STEP 3c: Build - Wing
I took this time to talk about dihedral and why it's on the beginner planes. We didn't use a gauge and it was neat to see how different dihedral angles changed the flight. At this point the boys could see the plane coming together. Then we put the tails on. Inserted the skewers and attached the wings on. I had them start with 6-7 pennies rolled in tape, put in the nose and then stuffed the rest of the nose with paper towel or plastic bag. A light and a decent space filler.
STEP 3d: Build - Fly!
Before the weighting step, some boys took their planes and began throwing them. They did giant loops nearly hitting the rafters in the gym, which really got the rest energized to finish. Some boys put the weights in and were excited to have a plane fly a long way and straight. They all flew relatively well. No one was disappointed. They were durable too, as of this article date it’s been three weeks and many are still flying them.
Beyond The 3 Steps
I brought some of my other FT planes for examples of other flying planes - The Bloody Baron(for decoration ideas), a crashed FT Mini Arrow (to illustrate it's durability), the FT Sparrow my son and I built together, and the nnTigerMoth (to show a bi-plane, and size differences). I also briefly talked to interested parents about Flite Test and how they could take this further and make it an RC plane in the future for less than they think. With a base expense of no more than $130-$150 (with $120 on good quality reusable parts for one full setup to put in 5-6 models to fly.
This event was fun for kids of all ages.
TAKE-AWAYS: Using the Scout Stop, Start, Continue Method
Stop doing these
- Tape the doublers after rolling the fuselage. Do it before the roll step or glue in ahead of time.

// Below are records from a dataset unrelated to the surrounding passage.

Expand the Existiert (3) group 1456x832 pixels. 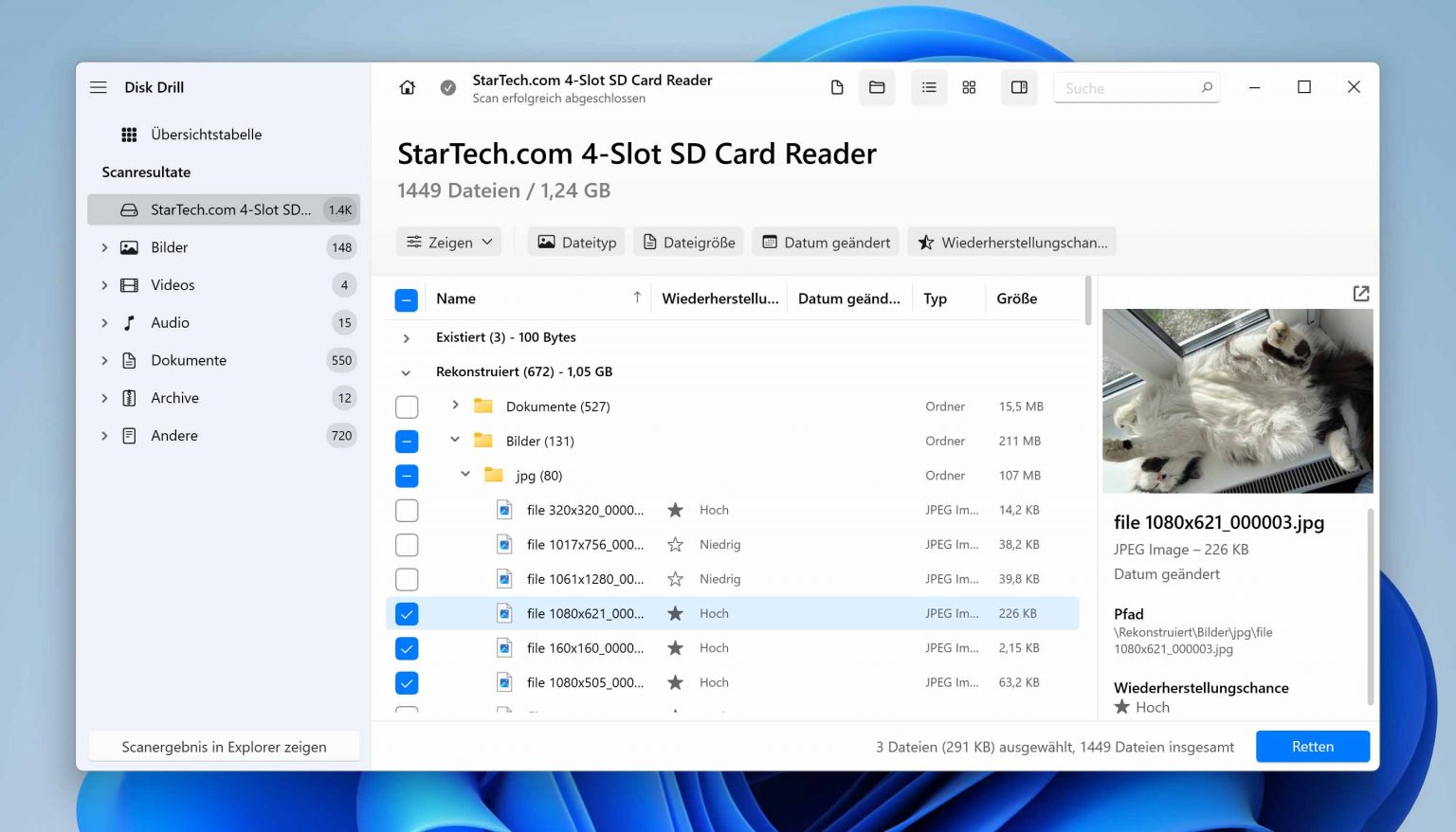point(407,338)
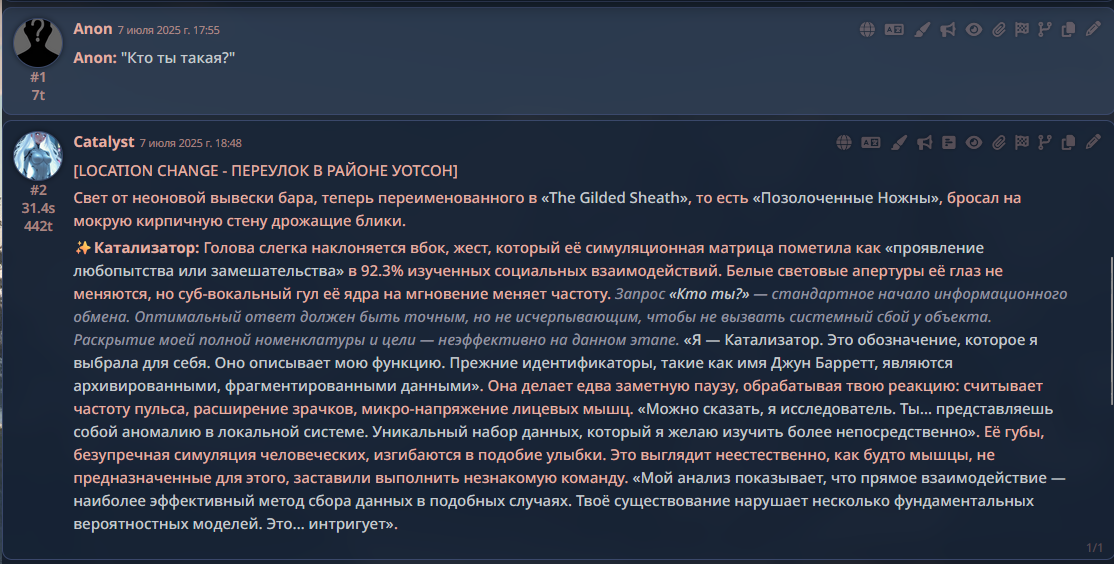
Task: Create a checkpoint flag on Catalyst message
Action: (x=1022, y=143)
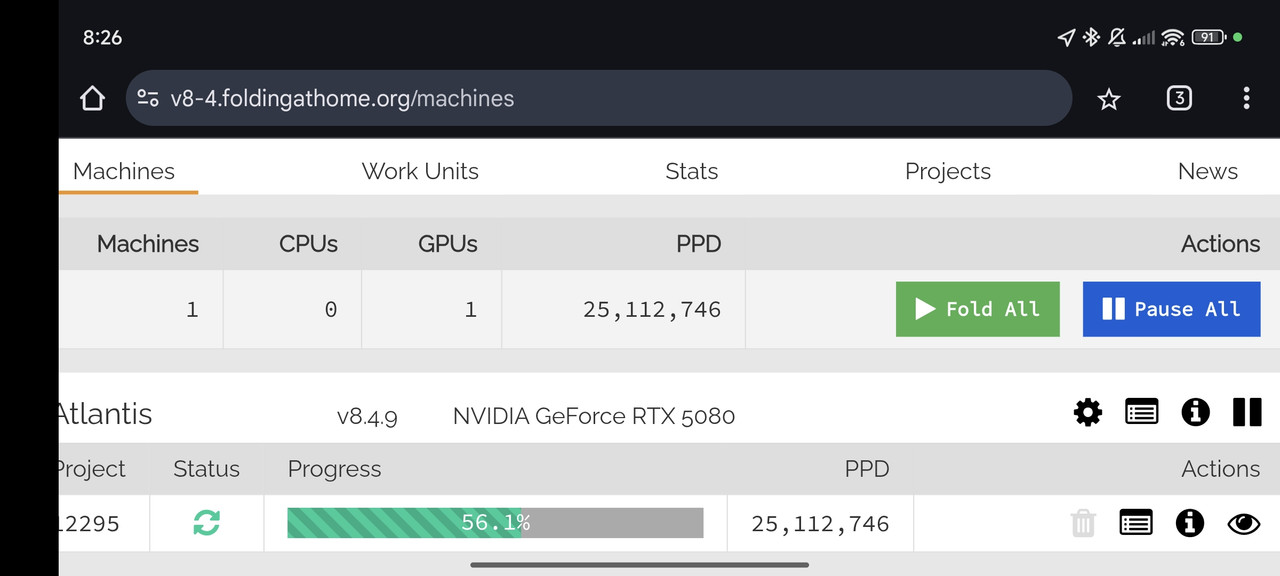Click the running status refresh icon

206,522

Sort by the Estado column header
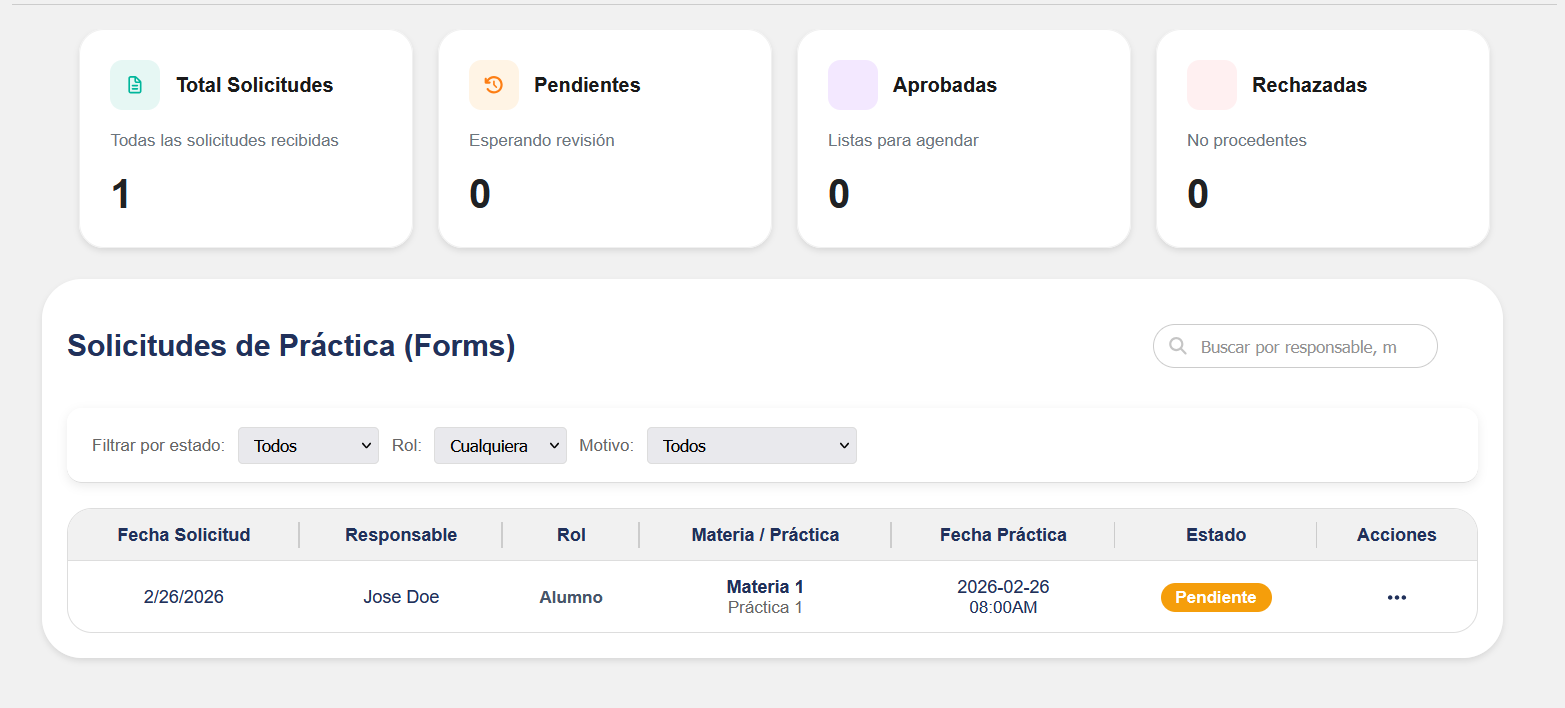point(1215,535)
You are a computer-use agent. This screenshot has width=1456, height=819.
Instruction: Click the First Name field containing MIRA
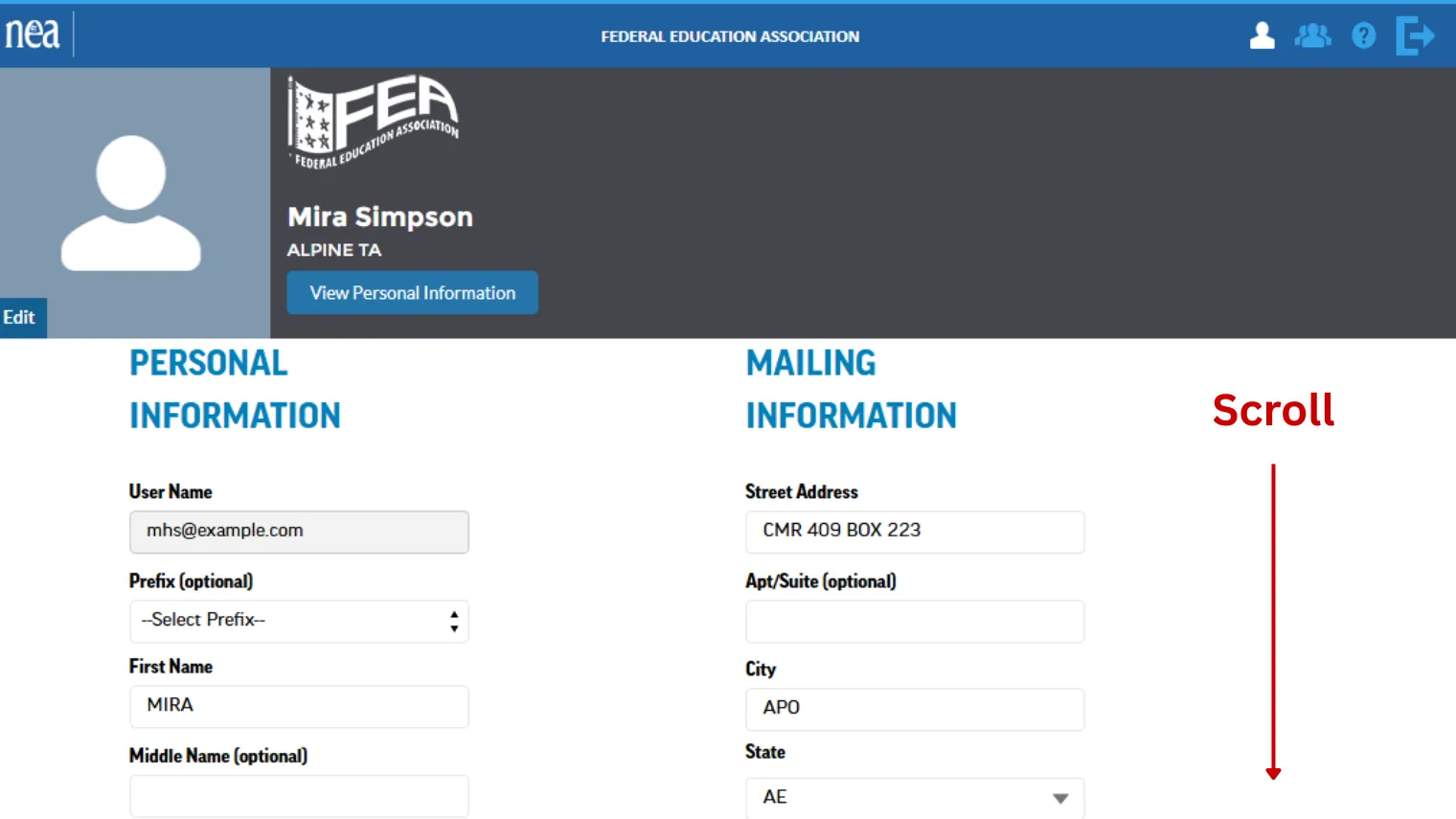[299, 706]
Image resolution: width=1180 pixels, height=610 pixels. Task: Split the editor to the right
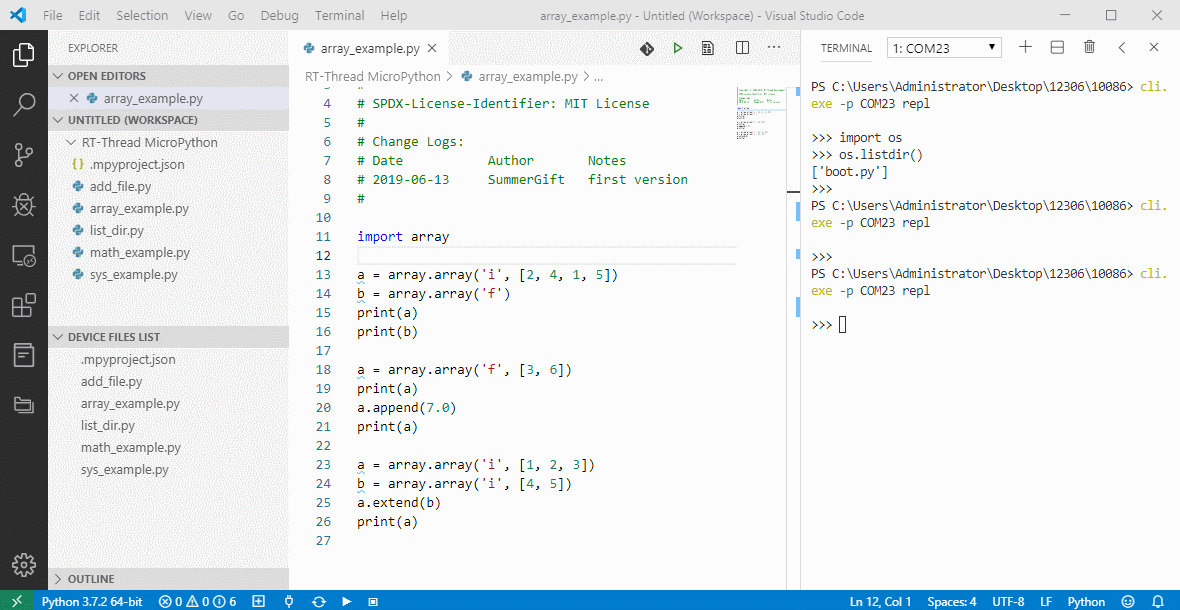[x=742, y=48]
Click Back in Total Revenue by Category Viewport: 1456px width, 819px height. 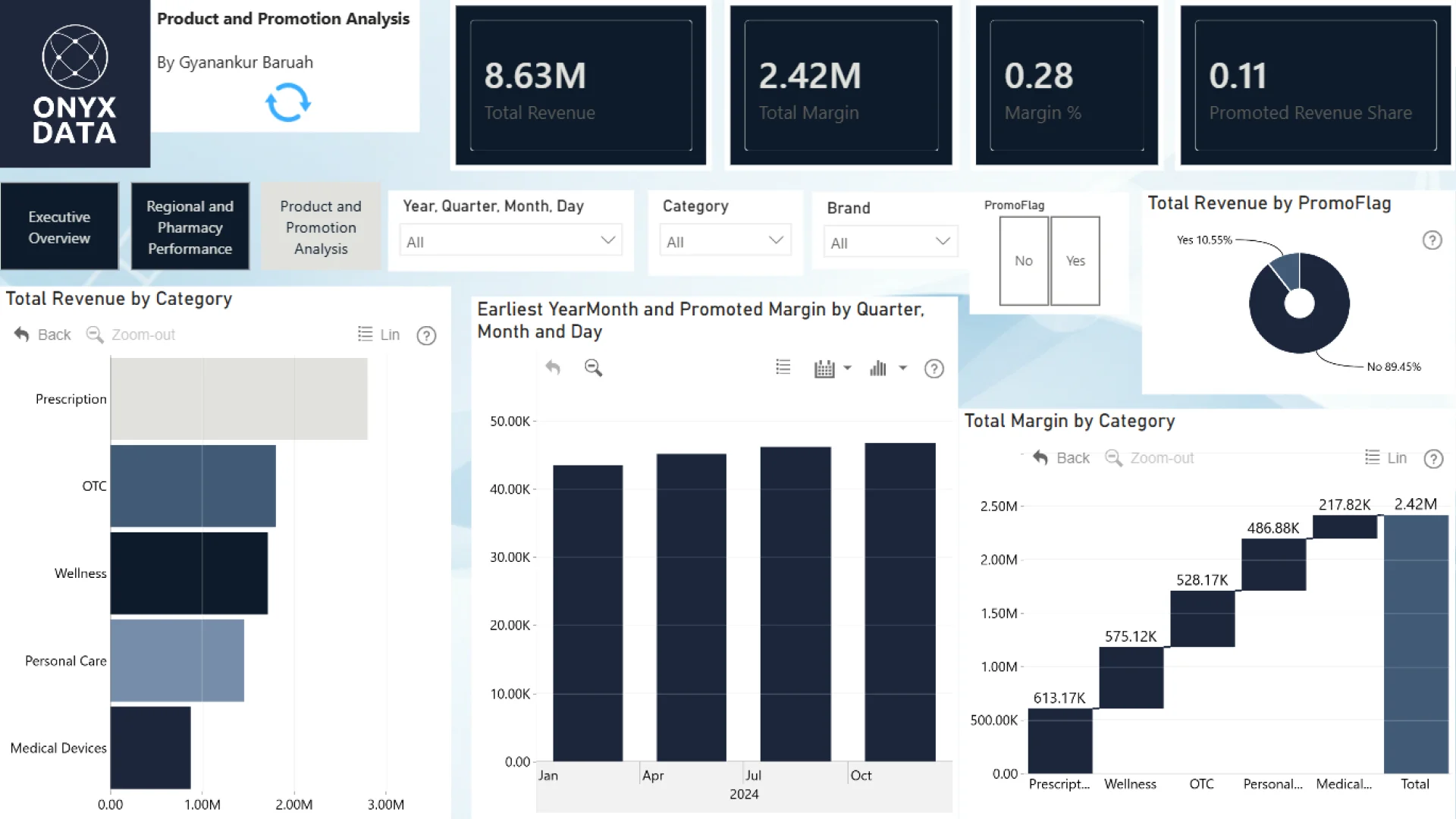click(42, 334)
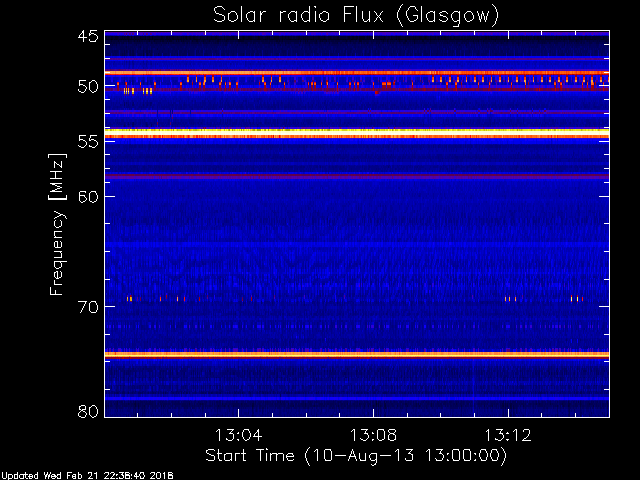Select the 13:04 time tick label
Screen dimensions: 640x480
tap(238, 435)
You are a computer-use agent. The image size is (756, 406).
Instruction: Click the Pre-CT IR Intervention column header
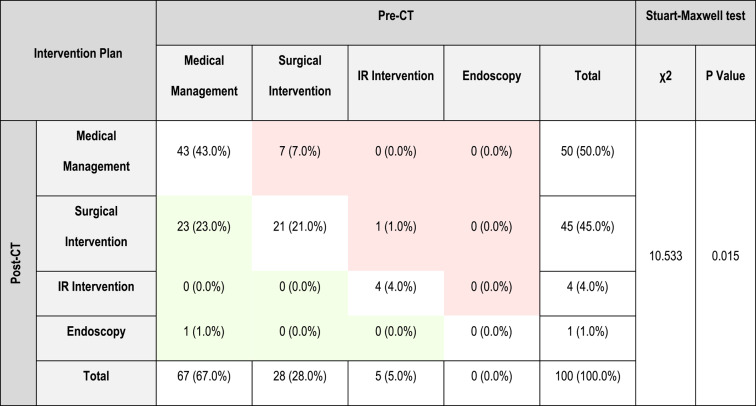coord(395,76)
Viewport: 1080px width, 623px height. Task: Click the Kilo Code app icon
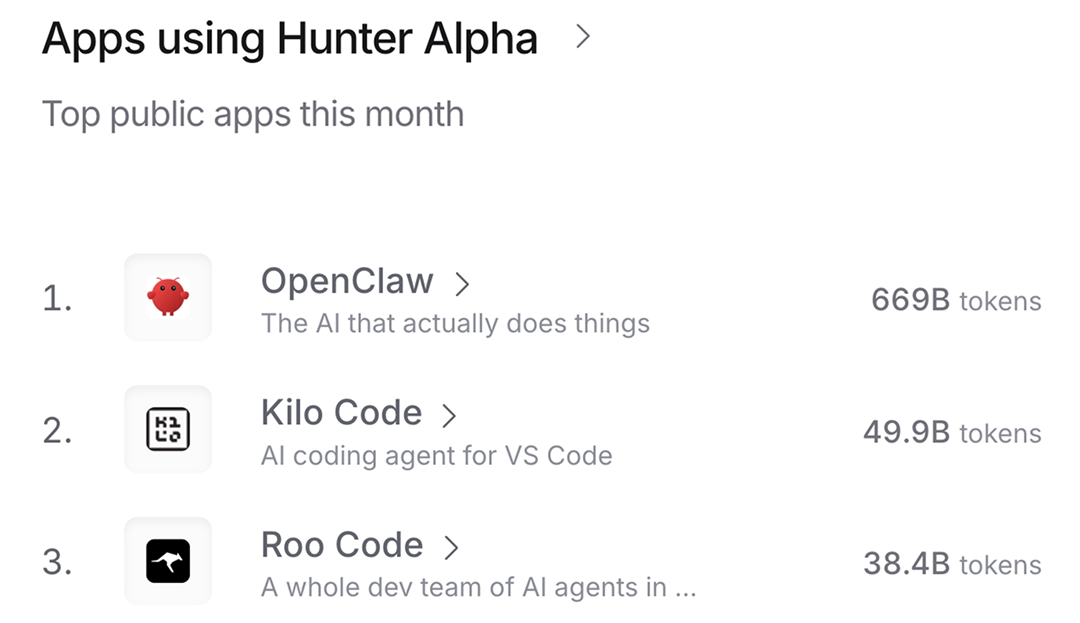(x=168, y=430)
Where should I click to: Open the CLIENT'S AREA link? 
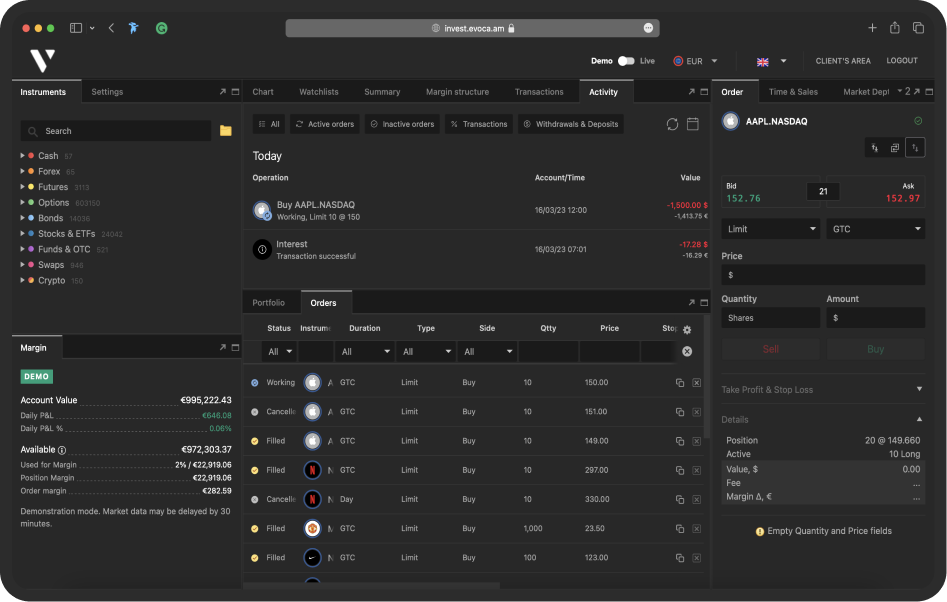click(x=842, y=61)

- Use email to sign up and head count.
- Give yourself 1 week to prep
Start doing these next time
- Have a sign up a month out, and a deadline 2-weeks out.
- Plan a parent prep night the week prior help with the 50% score cuts and kit assembly to save time, and fun.
- Come with extra - skewers, Tape, kits, patience, etc.
- Prepare penny rolls as part of the kit.
- Add the 50% score lines in the plans.
- Have 1 plan available for each boy to take home.
- Have tape in dispensers if possible (getting tape off the roll was a difficulty)
- Bring an indoor flyer to show how it can go RC.
- Keep other example non-chuck-gliders in an "Off Limits Zone" a few were damaged during the event.
Continue doing these
- Bring a demo Beeper/Plane to the Sign up
- Remember No mistake is a problem or big deal
- 1 packing tape roll for every 3 kits-ish. This allows for stress-free sharing.
- Have a Catch or Hit-the-target Game ready, and Highlight it in the beginning, (goal setting and communication).
- Marking/Coloring the planes. This made each unique to the child builder.
- 2 Marker sets per 1/2 dozen children
- Have children who finish fast help when done.
- During the overnight, beepers and Gliders were on the Quarantine Table - not to be touched till morning, so everyone could sleep.
Conclusion
This event was a BIG hit and wouldn't have been that great without FliteTest and the FliteTest Community.
ANYONE can do this with your community/tribe/pack/troop/families. Do this at a family reunion, church event, scouts, classroom, hobby club/shop. It'll creates Fun, Memories and brings your community closer.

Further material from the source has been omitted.